● **EXTRACT TO READ**:
··········

Domestically, a growing cohort of young Saudis is entering the job market as low oil prices constrain economic opportunities and undermine the welfare system. Regionally, Iran has outflanked and outmaneuvered Saudi Arabia in crucial countries as the Arab Spring and the war in Syria have upset the local order. Globally, the drift of the United States away from the monarchy’s side has made the Saudis realize how much they have relied on the world’s most powerful nation.

“A large number of factors have come together, both in the region and at home, to create a very challenging threat environment for the Saudis,” said Lori Plotkin Boghardt, a fellow at the Washington Institute for Near East Policy. “The Saudis feel under siege.”

For decades, the kings and princes who rule Saudi Arabia wielded their oil wealth and religious clout as the controllers of Islam’s holiest sites to pull strings and fund proxies across the Arab world and beyond.

Since the kingdom has never had the military might to protect itself, its alliance with the United States has been essential, and hugely beneficial to both sides. Saudi Arabia knew that in exchange for a steady flow of oil and billions of dollars for the American arms industry, the U.S. would come to the rescue if its ally faced an external threat — and that it would never speak out too loudly about the kingdom’s closed political system or its poor human rights record.

That relationship was unsettled by the Arab uprisings of 2011, when Saudi officials saw the U.S. cut loose another Arab ally, President Hosni Mubarak of Egypt, amid popular protests. Since then, frustration among Saudi officials has grown as Obama limited American engagement in later crises, in Libya, Syria and elsewhere, and as he made a deal with Iran to lift sanctions in exchange for the reining-in of its nuclear program.

In Syria, the Saudis saw the uprising against President Bashar Assad as an opportunity to replace an Iranian ally who was killing his own people. The hope was that a government more amenable to Riyadh’s influence, and less to Iran’s, would come to power. But that hope dwindled when the U.S. backed away from military action after Assad crossed Obama’s “red line” against the use of chemical weapons.

··········

● **COLLECTED MATERIAL**:
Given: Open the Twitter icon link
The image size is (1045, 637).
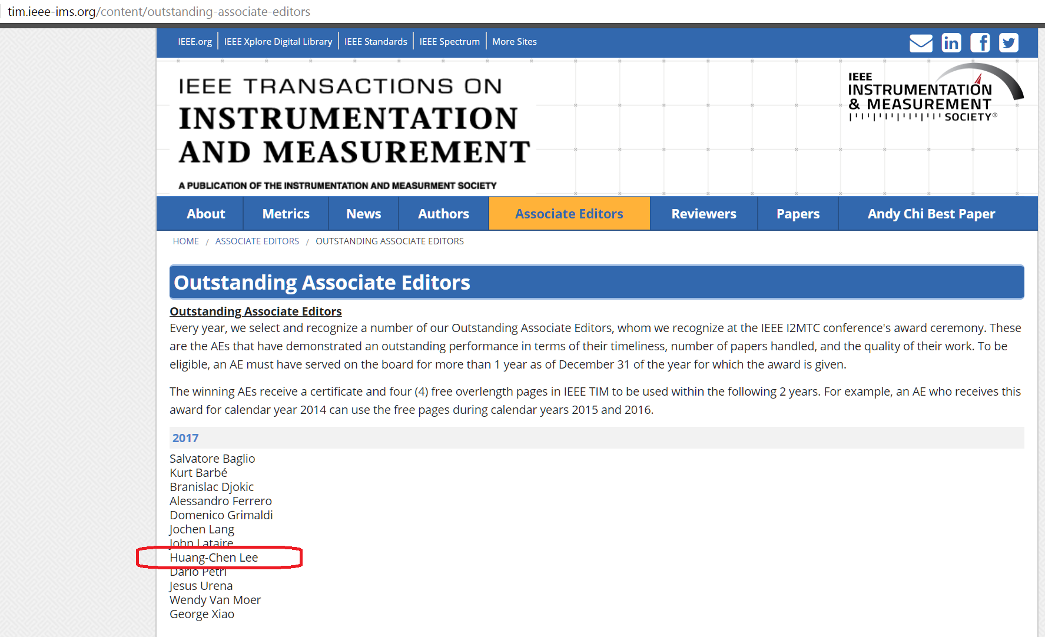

··········

● **JOB 1**: In the passage on Saudi Arabia's challenges, what position does Lori Plotkin Boghardt hold?
● **JOB 2**: Continue the passage on Saudi Arabia's challenges from its final sentence onward.

● **FINAL RESULT 1**: She is a fellow at the Washington Institute for Near East Policy.

● **FINAL RESULT 2**:
Over time, it became clear that Obama had prioritized combating the Islamic State over ousting Assad. This infuriated Riyadh, which wanted to marry the two causes. Privately, Saudi officials blame Obama for prolonging the war by barring Saudi Arabia and other countries from giving Syrian rebels more powerful arms, like anti-aircraft missiles, which Obama feared could be used outside Syria by terrorists.

The mounting frustration has led Saudi Arabia, under a new monarch, King Salman, to abandon its quiet checkbook diplomacy and lash out. In January, it executed 47 men on terrorism charges, including al-Qaida militants and the Shiite cleric — sending what it thought was a message to deter jihadis and Iran from trying to destabilize the kingdom.

Analysts have begun speaking of a “Salman Doctrine,” although it is mostly associated with the king’s son Mohammed bin Salman, 30, who is the defense minister and is second in line to the throne. The doctrine calls for increased self-reliance and more assertiveness in regional affairs.
Last month, Saudi Arabia suspended $4 billion in aid promised to the Lebanese army and security forces, saying that Hezbollah, the Iranian-backed Shiite militant organization in Lebanon, had become too powerful. The Saudis and their Persian Gulf allies also issued travel warnings, depriving Lebanon of Gulf tourism dollars.

Those moves surprised U.S. officials, who have reported no change in the security situation in Lebanon and who continue to support the Lebanese army as a counterbalance to Hezbollah.
Saudi Arabia has also shown a growing willingness to use direct force. Last year, its military spending grew to $87.2 billion, as the country passed Russia to become the world’s third-highest military spender. Last month, it opened a new arms factory, and it has proposed building a military base in Djibouti, on the Horn of Africa, to project power abroad. Mohammed has also spearheaded the creation of an international alliance of Muslim countries to combat terrorism, although it is unclear when — if ever — it will begin operations.
Diplomats who track the kingdom question whether Saudi Arabia has the strategic capabilities to match its new ambitions.

One test case is Yemen, where the kingdom and its allies have carried out a bombing campaign for more than a year, trying to oust the Houthi Shiite militant group from the capital and restore the government — at tremendous cost to the people of Yemen. An estimated 6,400 people have been killed, more than half of them civilians; nearly half the country’s provinces are on the verge of famine; and al-Qaida has expanded its control in the south.

The Saudis defend the war as essential to their national security. “It is a war of necessity,” said Abdulaziz Sager, a Saudi political scientist and the chairman of the Gulf Research Center. “You can’t let a failing state with a violent nonstate actor be your neighbor.”

Domestically, the fall in oil prices has echoed through the Saudi economy, forcing the government to run a large deficit, impose spending limits and ponder steps that were once unthinkable, like imposing taxes on citizens and privatizing parts of Saudi Aramco, the state oil giant.
Fitch Ratings and Standard & Poor’s have downgraded the country’s credit rating this year, and companies that depend on government contracts have struggled to pay workers, creating problems for citizens and for the kingdom’s many foreign workers.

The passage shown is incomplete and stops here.